__YOUR GOAL__:
How do the lines below between the ones holding "Given: Share message" and "Task: Thumbs down", inclusive, read? Give them again exactly, with no other lines.
──────── MATERIAL SHOWN ────────
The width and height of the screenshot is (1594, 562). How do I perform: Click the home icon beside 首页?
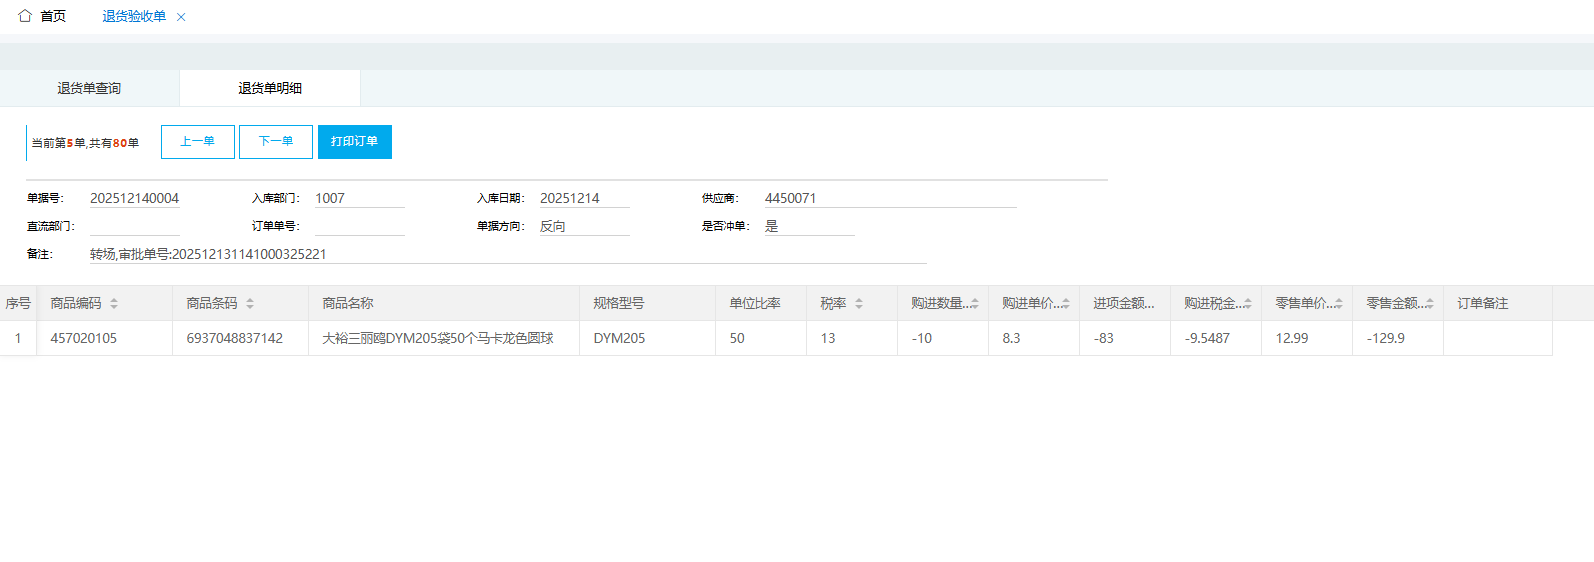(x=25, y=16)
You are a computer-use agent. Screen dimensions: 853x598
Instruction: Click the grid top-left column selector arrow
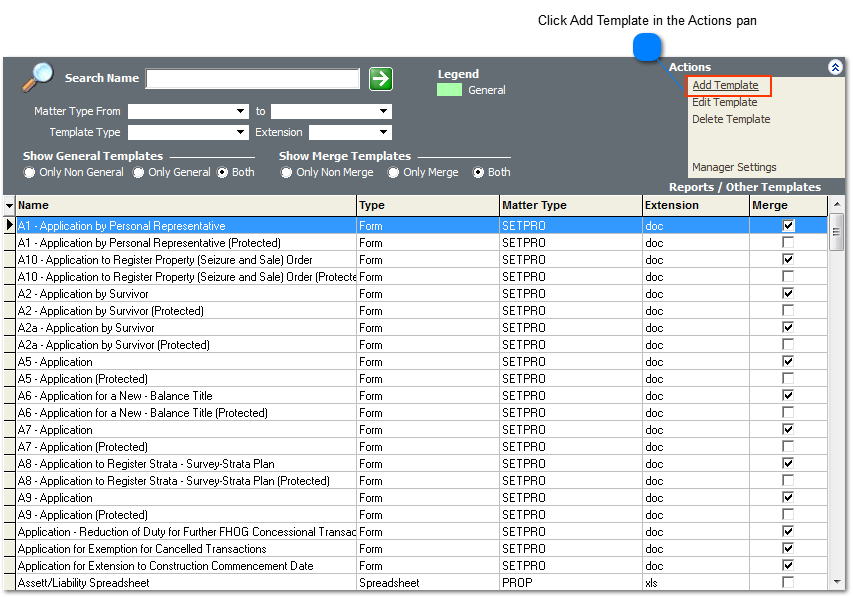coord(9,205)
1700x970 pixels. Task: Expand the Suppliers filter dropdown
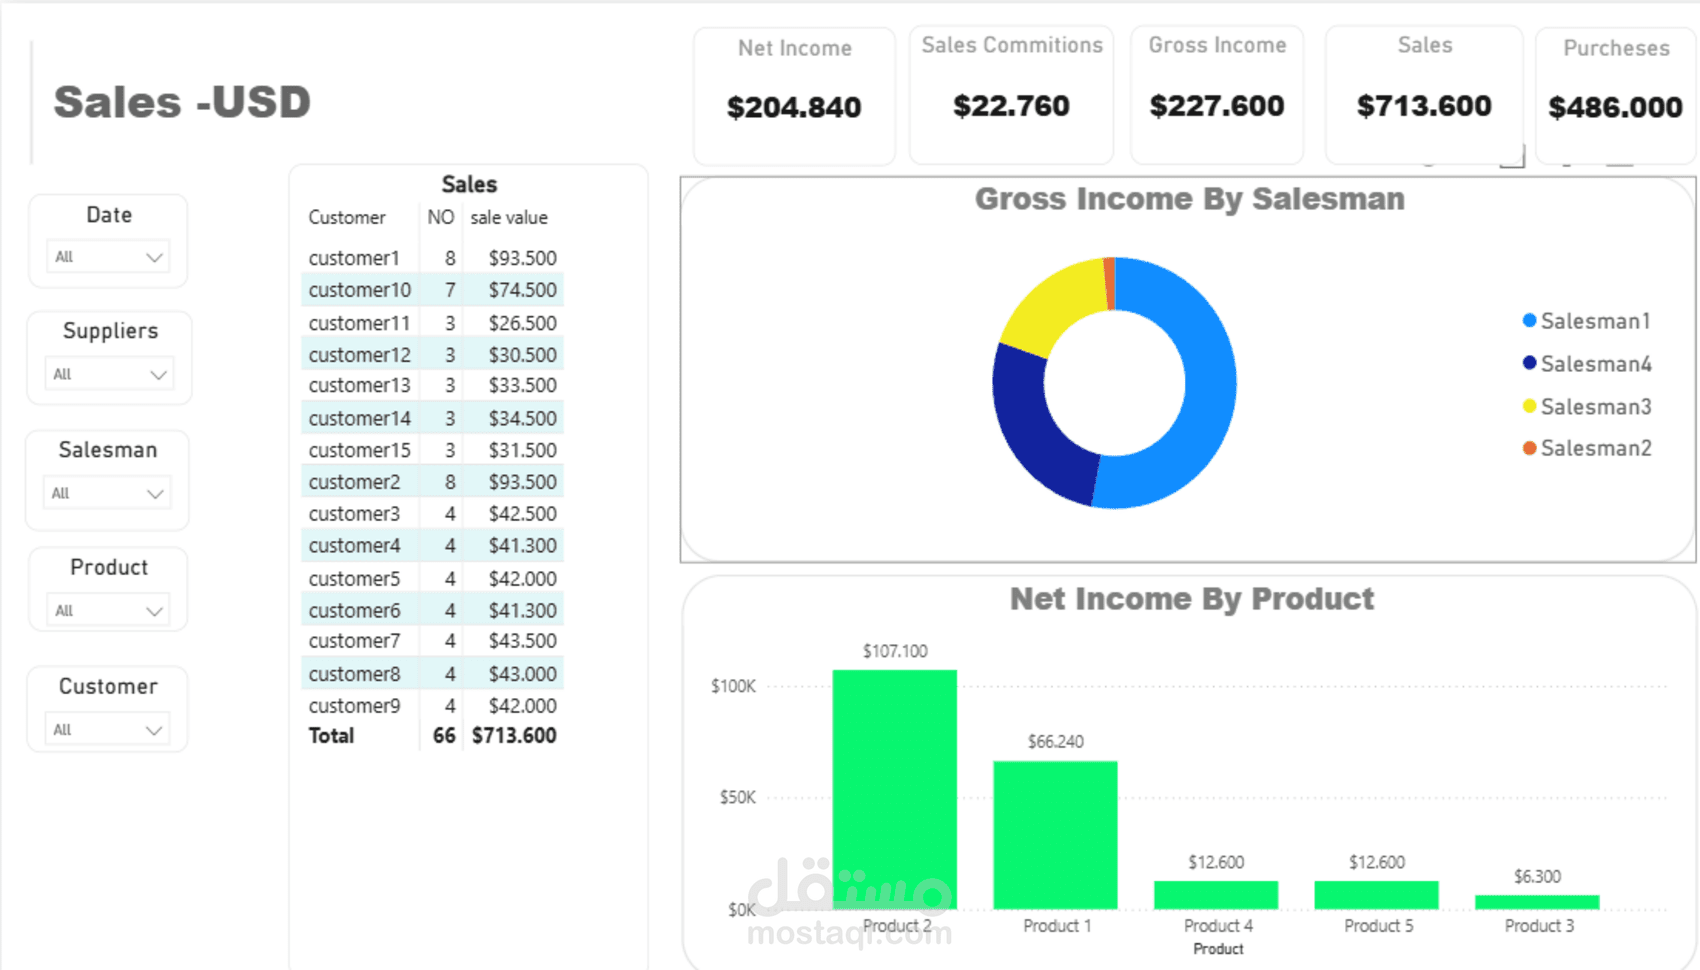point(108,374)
────────
──────── MATERIAL SHOWN ────────
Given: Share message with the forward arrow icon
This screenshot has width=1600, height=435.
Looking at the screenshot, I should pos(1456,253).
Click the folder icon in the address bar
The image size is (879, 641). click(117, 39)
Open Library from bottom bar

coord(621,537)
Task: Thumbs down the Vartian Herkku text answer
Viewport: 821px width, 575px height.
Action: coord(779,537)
────────
__RESPONSE TO THE TASK__:
Given: Share message with the forward arrow icon
This screenshot has width=1600, height=435.
Looking at the screenshot, I should pos(1456,253).
Click the folder icon in the address bar
The image size is (879, 641). click(117, 39)
Open Library from bottom bar

coord(621,537)
Task: Thumbs down the Vartian Herkku text answer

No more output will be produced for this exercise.